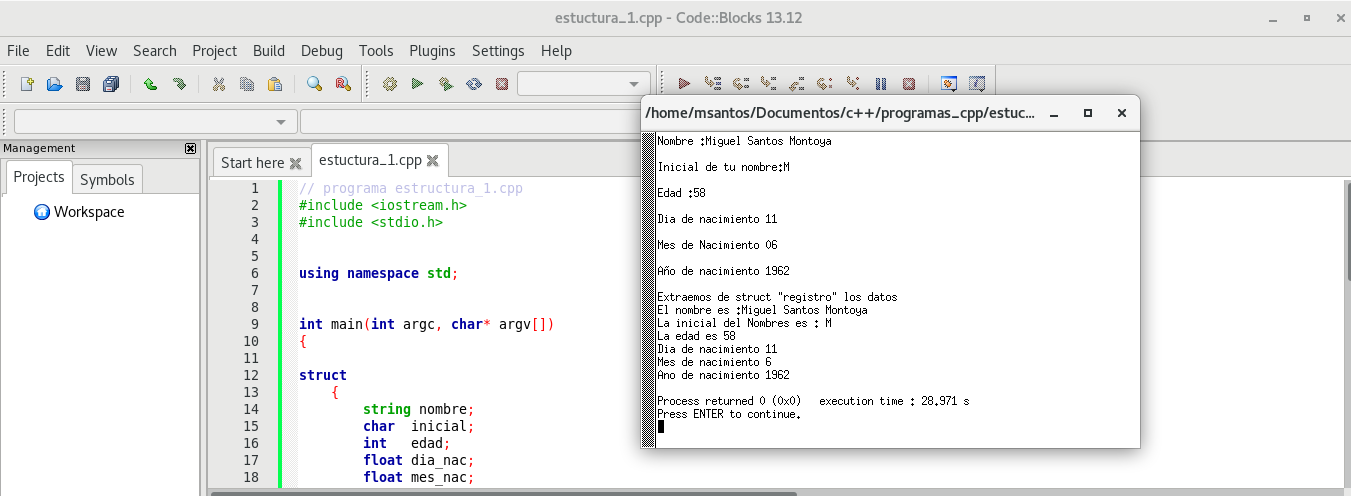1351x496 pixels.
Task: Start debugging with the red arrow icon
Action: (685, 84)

...

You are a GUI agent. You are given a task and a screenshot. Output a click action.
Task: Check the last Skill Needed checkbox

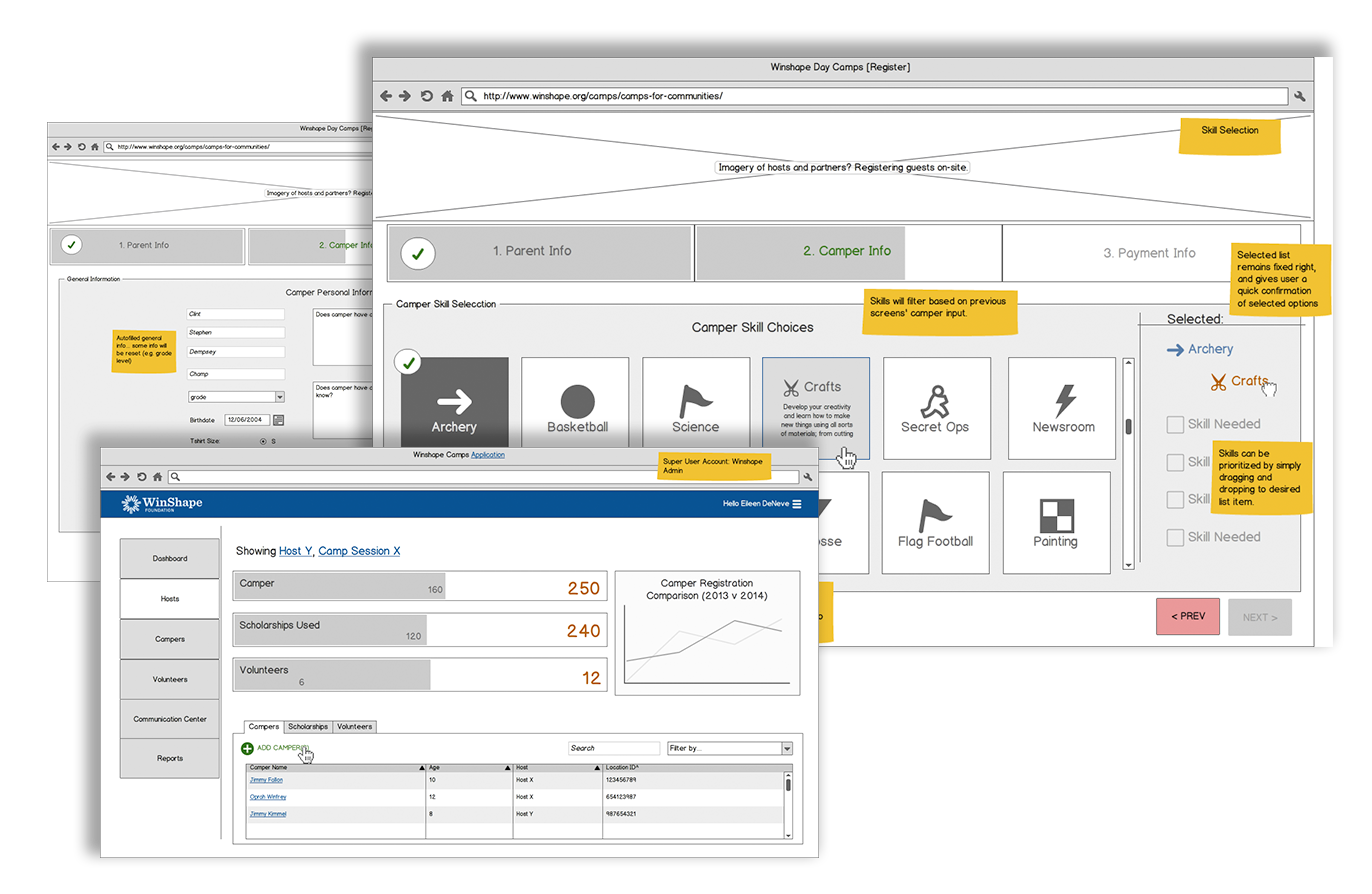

Work request: Only the lines above starting with the one with "You are a GUI" and going through the one with "Task: Check the last Skill Needed checkbox" are to be copied, word for word and with both ends kept.

Response area:
You are a GUI agent. You are given a task and a screenshot. Output a click action.
Task: Check the last Skill Needed checkbox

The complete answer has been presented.